Executive summary of the plot: Walter and Phyllis conspire to kill her husband by buying a life insurance policy in his name without his knowledge. Then they kill him and throw him off a moving train making it look like an accident (hence the double indemnity clause kicks in). It works at first. Then it unravels. Two reasons for unraveling: (1) Neff’s insurance mentor Barton Keyes (played to the hilt by Edward G Robinson) begins to suspect something awry with the huge payout now due to Phyllis. (2) Neff realized that he was being double crossed by Phyllis. She was having an affair with the lover of her step-daughter.
Barton Keyes, the insurance investigator played by Edward G. Robinson, explains to the Pacific All-Risk company’s CEO Mr Norton the killer lines that actuaries love: "Come on, you never read an actuarial table in your life. I've got 10 volumes on suicide alone. Suicide by race, by color, by occupation, by sex, by seasons of the year, by time of day. Suicide, how committed: by poisons, by firearms, by drowning, by leaps. Suicide by poison, subdivided by types of poison, such as corrosive, irritant, systemic, gaseous, narcotic, alkaloid, protein, and so forth. Suicide by leaps, subdivided by leaps from high places, under wheels of trains, under wheels of trucks, under the feet of horses, from steamboats. But Mr. Norton, of all the cases on record there's not one single case of suicide by leap from the rear end of a moving train."

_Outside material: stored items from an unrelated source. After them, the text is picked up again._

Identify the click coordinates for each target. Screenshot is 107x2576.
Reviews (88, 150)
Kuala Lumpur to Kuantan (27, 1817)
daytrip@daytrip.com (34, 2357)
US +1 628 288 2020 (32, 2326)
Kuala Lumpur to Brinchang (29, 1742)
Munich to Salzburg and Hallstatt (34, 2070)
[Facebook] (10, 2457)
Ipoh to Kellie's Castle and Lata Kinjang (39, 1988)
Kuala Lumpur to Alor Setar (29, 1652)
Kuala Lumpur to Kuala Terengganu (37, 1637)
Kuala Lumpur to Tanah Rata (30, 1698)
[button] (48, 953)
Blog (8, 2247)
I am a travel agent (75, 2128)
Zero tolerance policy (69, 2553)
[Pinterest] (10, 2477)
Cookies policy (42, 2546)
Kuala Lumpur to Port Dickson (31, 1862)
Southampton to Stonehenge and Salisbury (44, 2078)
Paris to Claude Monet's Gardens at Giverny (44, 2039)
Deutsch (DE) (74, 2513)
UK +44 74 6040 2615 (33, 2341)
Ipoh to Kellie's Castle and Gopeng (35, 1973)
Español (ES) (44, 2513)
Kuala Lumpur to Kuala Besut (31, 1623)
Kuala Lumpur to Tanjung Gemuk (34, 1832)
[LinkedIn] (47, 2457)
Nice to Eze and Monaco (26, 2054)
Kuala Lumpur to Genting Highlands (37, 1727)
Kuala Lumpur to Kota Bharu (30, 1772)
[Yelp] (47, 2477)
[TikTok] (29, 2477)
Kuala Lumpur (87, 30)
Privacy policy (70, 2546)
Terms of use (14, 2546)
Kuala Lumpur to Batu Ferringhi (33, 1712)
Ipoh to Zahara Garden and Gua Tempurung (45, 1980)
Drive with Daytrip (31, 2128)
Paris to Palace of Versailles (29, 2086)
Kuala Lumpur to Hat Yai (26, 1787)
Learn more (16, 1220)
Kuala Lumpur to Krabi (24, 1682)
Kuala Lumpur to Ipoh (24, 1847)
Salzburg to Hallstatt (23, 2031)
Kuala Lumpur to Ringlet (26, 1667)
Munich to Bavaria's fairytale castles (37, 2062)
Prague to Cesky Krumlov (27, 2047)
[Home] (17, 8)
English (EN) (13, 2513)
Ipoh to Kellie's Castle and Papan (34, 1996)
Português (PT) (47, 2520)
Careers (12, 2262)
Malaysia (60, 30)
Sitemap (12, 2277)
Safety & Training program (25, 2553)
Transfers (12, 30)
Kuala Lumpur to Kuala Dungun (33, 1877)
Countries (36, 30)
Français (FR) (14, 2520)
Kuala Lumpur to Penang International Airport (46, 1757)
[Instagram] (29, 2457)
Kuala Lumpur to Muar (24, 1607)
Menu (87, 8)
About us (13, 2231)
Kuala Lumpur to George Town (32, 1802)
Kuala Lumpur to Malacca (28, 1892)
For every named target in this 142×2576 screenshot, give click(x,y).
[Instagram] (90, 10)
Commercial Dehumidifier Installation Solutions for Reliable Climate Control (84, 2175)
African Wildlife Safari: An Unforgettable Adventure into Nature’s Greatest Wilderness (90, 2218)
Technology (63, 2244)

This was how actuarial work used to be: Back office with big fat dusty volumes of qualitative information and another set of books of tables with gobbledigook like this:
[This is a formula for a (contingent) annuity. For each n, (vector) p/q and v, there was a table. Like the medical professional says “arthritis” instead of a “joint inflammation”, actuarial science too, has its own language that confuses the general public.]
The studio allocated a budget for Double Indemnity of $980,000. Wilder stuck to it. The budget allowed him a salary of $44,000 for the four months he spent writing the screenplay with Chandler and $26,000 for the two months he spent directing it. But MacMurray, Stanwyck, and Robinson were paid $100,000 apiece for starring in the movie. The movie made five million at the end (not counting TV reruns and restored digital version sales revenue).
The background score
Miklós Rózsa wrote the score. It flows so naturally that you do not notice it at all. He did not know it then but that kind of doom and gloom score became the defining character of film noir. Billy Wilder never realized that he made the movie in that genre either. Rózsa’s score for the murder scene is a masterpiece. It is a funeral march. The audience does not see the actual deed at all. About the score, he later wrote: “Did I really have to have a G sharp in the second fiddle clashing with a G natural in the violas an octave below? Yes.” His use of Schubert’s Unfinished Eighth was a masterstroke. [It is played in the Hollywood Bowl scene.]
Ignored at the Oscars
The movie had seven nominations. But it did not get any. All went to the movie Going My Way. Wilder felt snubbed by not getting the Best Director Award. He was incensed that he didn't win the Academy Award for the Best Director. When Leo McCarey was running down the aisle to accept the Best Director's Award, Wilder put his foot out and tripped McCarey.
Eighty years on, nobody remembers Going My Way. Double Indemnity routinely comes in the top thirty movies ever made.
*The epitaph of Billy Wilder reads: “I am a writer. But then, nobody’s perfect.”